- **What needs to be done**
With the material below, print exactly the lines between the line holding "The image size is (2227, 1106)." and the line holding "Task: Click Start from scratch button", inclusive. Add nothing else.

------------------------------------------------------------------------

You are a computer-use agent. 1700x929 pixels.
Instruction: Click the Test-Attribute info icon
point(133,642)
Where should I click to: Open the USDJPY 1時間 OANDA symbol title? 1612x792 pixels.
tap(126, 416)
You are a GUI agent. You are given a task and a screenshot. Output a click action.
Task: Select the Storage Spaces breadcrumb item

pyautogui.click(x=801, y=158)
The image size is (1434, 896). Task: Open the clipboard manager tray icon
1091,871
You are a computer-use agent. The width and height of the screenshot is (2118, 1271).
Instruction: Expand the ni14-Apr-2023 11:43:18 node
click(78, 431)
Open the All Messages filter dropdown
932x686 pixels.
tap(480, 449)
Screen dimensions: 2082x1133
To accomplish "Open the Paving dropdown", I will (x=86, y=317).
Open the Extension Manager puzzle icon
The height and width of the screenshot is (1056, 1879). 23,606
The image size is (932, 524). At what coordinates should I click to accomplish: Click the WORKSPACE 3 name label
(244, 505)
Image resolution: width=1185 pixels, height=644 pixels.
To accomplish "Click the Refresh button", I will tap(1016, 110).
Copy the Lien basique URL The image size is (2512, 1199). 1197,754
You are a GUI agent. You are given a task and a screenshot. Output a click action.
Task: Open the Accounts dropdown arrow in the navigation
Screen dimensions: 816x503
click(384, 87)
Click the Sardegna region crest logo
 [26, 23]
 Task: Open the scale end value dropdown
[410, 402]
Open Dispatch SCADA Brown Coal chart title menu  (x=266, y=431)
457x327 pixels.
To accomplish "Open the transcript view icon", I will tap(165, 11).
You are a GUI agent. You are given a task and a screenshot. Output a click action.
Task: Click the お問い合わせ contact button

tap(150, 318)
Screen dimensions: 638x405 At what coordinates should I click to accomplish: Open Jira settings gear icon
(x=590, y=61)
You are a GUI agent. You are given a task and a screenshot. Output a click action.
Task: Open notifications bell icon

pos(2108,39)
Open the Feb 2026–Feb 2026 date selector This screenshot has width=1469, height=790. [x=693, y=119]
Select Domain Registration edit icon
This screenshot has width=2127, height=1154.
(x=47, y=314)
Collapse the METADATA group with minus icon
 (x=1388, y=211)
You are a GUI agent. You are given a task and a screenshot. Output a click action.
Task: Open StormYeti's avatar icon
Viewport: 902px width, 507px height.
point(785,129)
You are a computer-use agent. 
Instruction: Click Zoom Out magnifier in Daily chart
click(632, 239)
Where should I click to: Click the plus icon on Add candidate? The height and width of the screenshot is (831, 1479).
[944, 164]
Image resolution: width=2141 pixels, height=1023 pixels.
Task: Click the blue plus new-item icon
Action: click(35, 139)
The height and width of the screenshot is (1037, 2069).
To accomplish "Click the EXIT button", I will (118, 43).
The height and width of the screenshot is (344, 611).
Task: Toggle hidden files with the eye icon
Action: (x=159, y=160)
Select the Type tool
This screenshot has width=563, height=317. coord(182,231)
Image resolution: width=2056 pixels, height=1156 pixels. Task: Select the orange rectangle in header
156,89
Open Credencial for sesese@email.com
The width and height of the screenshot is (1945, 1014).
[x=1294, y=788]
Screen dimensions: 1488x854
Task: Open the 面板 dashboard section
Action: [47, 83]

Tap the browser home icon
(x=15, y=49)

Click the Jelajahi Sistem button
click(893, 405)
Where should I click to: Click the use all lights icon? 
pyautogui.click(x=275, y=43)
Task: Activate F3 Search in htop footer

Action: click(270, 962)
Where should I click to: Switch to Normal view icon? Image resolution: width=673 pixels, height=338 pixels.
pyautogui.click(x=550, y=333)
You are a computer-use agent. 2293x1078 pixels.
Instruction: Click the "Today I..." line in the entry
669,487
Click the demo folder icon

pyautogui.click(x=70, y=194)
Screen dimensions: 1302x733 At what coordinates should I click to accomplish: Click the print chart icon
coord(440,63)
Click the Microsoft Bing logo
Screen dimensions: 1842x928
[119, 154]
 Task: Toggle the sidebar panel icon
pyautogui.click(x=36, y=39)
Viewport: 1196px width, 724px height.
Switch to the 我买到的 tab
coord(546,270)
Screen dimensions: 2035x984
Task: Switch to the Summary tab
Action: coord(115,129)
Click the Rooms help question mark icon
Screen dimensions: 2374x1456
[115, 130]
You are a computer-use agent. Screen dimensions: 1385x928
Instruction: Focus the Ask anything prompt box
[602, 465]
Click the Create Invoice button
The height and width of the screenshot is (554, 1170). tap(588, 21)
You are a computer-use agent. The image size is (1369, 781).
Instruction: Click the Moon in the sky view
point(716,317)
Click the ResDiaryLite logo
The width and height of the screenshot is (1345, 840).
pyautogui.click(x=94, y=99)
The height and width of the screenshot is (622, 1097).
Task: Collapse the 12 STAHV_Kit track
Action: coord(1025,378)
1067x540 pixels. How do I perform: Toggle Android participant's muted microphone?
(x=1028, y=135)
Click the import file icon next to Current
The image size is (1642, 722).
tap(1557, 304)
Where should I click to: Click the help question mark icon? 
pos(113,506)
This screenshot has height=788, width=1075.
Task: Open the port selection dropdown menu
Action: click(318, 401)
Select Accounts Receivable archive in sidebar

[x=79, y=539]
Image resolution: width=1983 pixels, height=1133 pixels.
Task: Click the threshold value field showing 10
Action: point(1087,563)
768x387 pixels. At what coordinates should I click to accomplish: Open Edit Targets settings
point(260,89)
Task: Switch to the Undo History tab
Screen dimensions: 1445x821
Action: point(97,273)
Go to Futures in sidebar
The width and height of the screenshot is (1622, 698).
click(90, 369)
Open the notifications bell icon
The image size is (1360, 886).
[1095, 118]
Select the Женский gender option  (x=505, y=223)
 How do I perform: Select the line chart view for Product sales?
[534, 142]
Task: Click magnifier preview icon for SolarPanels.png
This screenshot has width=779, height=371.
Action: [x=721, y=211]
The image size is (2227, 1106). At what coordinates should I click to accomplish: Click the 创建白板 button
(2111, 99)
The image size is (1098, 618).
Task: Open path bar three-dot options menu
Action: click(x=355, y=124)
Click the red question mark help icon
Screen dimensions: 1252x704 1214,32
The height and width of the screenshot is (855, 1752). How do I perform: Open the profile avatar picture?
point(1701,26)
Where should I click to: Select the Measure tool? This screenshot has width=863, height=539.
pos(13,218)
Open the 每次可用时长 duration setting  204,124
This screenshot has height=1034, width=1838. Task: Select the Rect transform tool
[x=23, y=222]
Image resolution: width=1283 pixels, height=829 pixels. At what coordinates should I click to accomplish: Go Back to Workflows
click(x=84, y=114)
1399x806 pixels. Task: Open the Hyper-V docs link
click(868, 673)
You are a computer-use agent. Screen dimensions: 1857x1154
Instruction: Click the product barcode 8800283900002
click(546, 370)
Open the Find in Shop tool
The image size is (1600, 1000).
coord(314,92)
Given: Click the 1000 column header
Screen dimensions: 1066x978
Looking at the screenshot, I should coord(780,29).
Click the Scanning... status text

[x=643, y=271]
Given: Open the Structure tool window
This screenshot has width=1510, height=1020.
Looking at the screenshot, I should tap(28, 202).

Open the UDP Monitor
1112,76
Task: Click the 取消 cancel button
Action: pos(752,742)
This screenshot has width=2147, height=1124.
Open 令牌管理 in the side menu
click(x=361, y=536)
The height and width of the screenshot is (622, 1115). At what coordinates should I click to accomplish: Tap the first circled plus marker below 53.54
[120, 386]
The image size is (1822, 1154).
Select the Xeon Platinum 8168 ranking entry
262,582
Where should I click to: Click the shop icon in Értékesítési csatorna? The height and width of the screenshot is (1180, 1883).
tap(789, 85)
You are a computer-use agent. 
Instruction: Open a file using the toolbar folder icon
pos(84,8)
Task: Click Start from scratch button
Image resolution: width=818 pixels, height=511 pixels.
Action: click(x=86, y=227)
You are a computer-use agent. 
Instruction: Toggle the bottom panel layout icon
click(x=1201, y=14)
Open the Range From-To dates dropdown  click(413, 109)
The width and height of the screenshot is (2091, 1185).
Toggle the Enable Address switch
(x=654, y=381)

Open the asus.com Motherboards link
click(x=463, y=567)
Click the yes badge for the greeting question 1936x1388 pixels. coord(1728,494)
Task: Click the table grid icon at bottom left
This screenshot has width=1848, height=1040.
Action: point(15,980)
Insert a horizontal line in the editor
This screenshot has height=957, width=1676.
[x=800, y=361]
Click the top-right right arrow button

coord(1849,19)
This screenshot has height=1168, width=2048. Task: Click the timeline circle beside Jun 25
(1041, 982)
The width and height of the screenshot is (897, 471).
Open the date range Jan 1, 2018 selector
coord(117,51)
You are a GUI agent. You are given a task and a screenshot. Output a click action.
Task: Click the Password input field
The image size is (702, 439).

------------------------------------------------------------------------

- **Output**
The image size is (2227, 1106). At what coordinates should I click to accomplish: Click the 创建白板 button
(2111, 99)
The image size is (1098, 618).
Task: Open path bar three-dot options menu
Action: click(x=355, y=124)
Click the red question mark help icon
Screen dimensions: 1252x704 1214,32
The height and width of the screenshot is (855, 1752). How do I perform: Open the profile avatar picture?
point(1701,26)
Where should I click to: Select the Measure tool? This screenshot has width=863, height=539.
pos(13,218)
Open the 每次可用时长 duration setting  204,124
This screenshot has height=1034, width=1838. Task: Select the Rect transform tool
[x=23, y=222]
Image resolution: width=1283 pixels, height=829 pixels. At what coordinates should I click to accomplish: Go Back to Workflows
click(x=84, y=114)
1399x806 pixels. Task: Open the Hyper-V docs link
click(868, 673)
You are a computer-use agent. Screen dimensions: 1857x1154
Instruction: Click the product barcode 8800283900002
click(546, 370)
Open the Find in Shop tool
The image size is (1600, 1000).
coord(314,92)
Given: Click the 1000 column header
Screen dimensions: 1066x978
Looking at the screenshot, I should coord(780,29).
Click the Scanning... status text

[x=643, y=271]
Given: Open the Structure tool window
This screenshot has width=1510, height=1020.
Looking at the screenshot, I should tap(28, 202).

Open the UDP Monitor
1112,76
Task: Click the 取消 cancel button
Action: pos(752,742)
This screenshot has width=2147, height=1124.
Open 令牌管理 in the side menu
click(x=361, y=536)
The height and width of the screenshot is (622, 1115). At what coordinates should I click to accomplish: Tap the first circled plus marker below 53.54
[120, 386]
The image size is (1822, 1154).
Select the Xeon Platinum 8168 ranking entry
262,582
Where should I click to: Click the shop icon in Értékesítési csatorna? The height and width of the screenshot is (1180, 1883).
tap(789, 85)
You are a computer-use agent. 
Instruction: Open a file using the toolbar folder icon
pos(84,8)
Task: Click Start from scratch button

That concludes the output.